● **Supplied records**

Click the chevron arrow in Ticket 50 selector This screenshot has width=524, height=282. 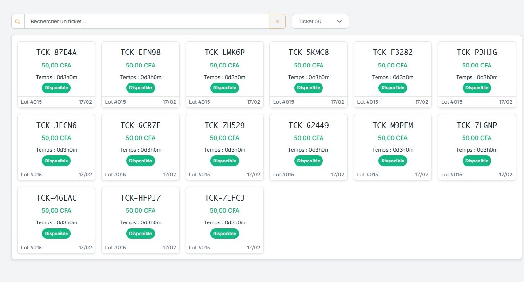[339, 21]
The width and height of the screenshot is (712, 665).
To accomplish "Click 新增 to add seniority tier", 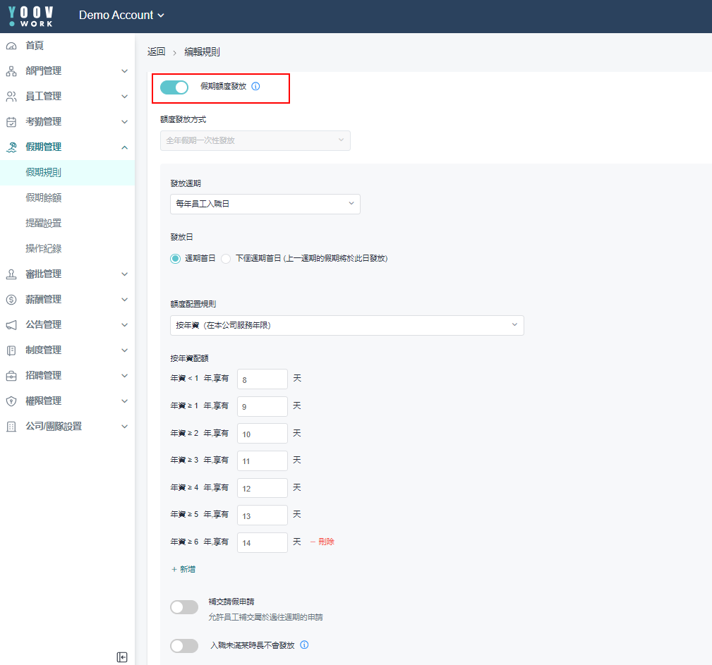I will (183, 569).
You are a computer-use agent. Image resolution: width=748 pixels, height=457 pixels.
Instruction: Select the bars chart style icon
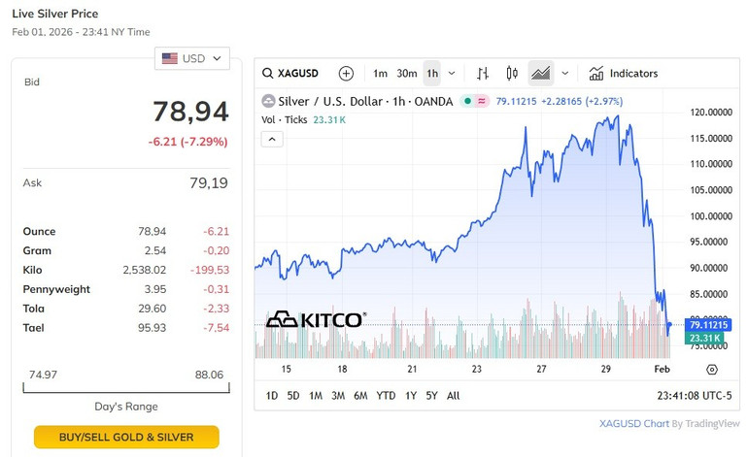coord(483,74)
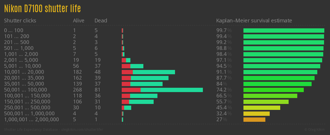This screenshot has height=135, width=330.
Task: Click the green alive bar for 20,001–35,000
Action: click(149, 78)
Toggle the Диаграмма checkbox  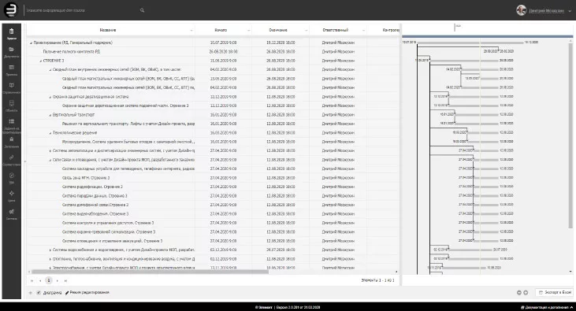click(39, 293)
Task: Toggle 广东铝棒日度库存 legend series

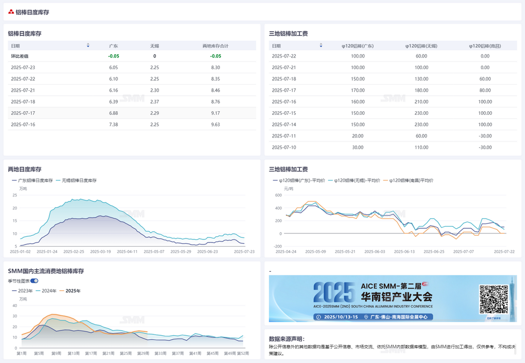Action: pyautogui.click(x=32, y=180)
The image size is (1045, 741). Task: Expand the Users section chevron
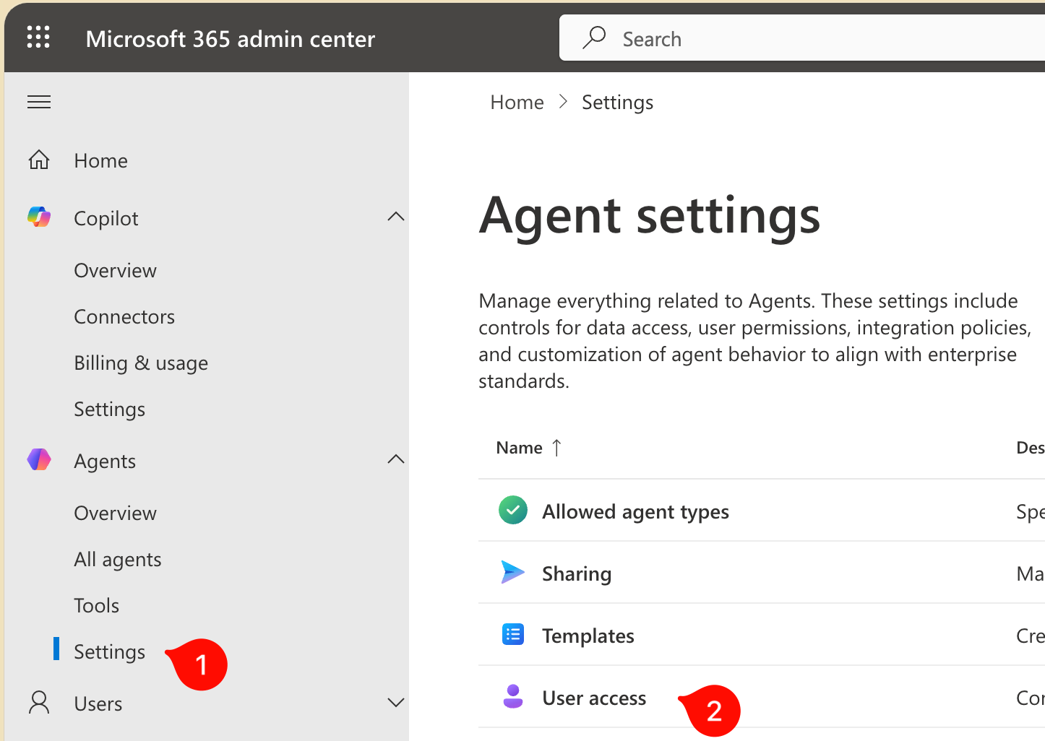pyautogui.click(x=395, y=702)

--

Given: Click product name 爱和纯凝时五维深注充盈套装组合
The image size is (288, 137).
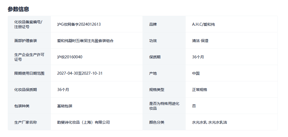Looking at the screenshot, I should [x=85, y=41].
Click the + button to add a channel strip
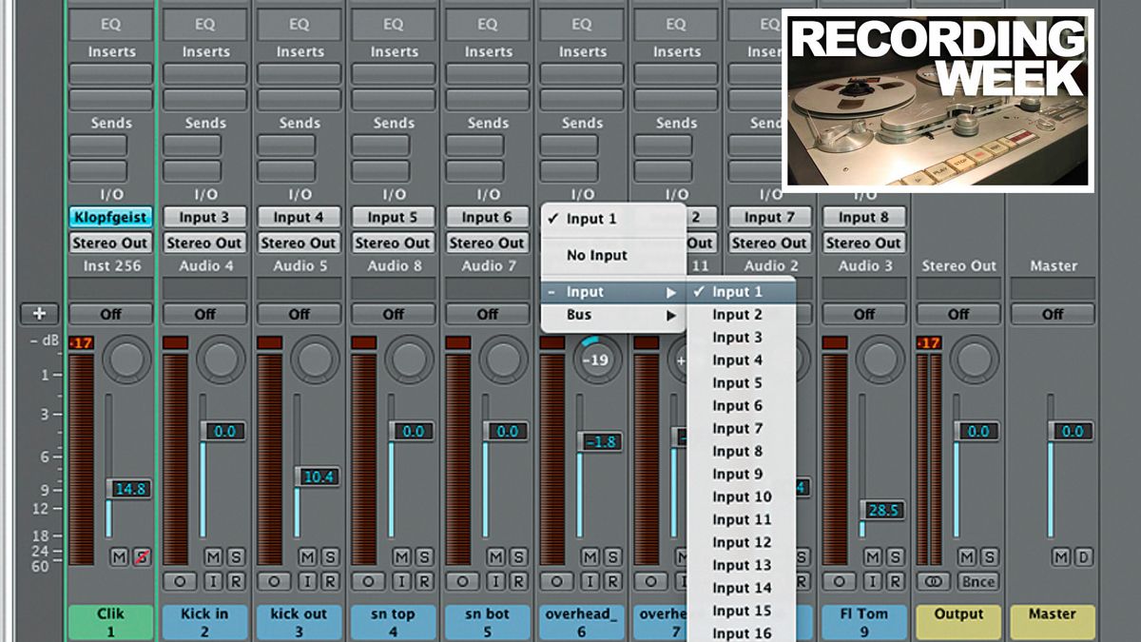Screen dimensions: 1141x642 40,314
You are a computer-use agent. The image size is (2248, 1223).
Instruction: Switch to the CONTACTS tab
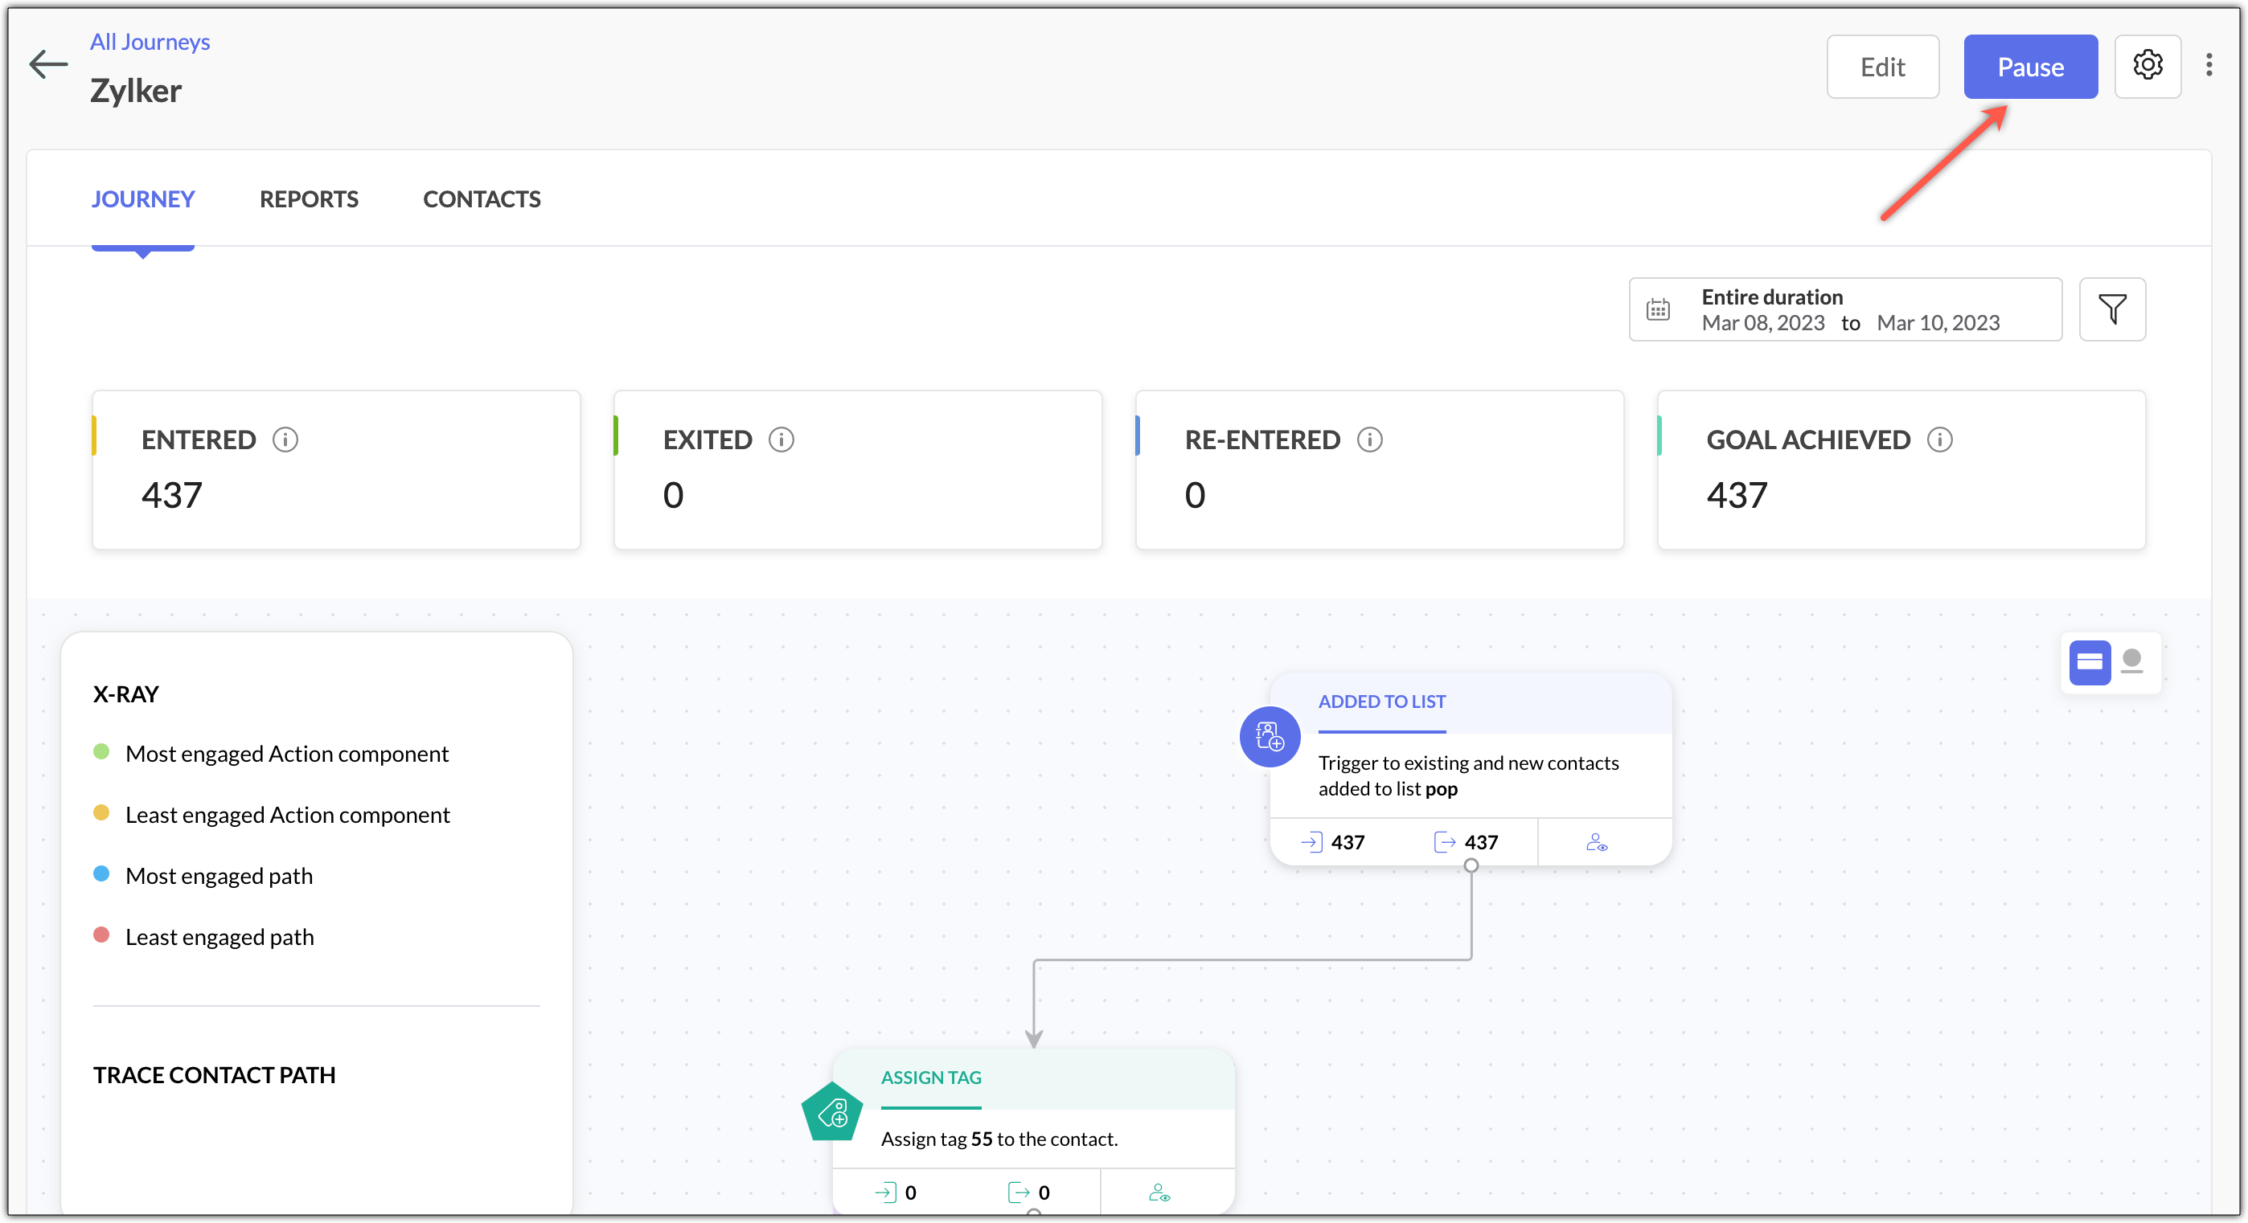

--

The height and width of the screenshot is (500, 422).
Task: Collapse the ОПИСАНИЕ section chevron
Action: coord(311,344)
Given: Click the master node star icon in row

● **Instructions for the task**
Please report how many lines of the entries above include "agent". Only the number is wanted.

● **Output below**
2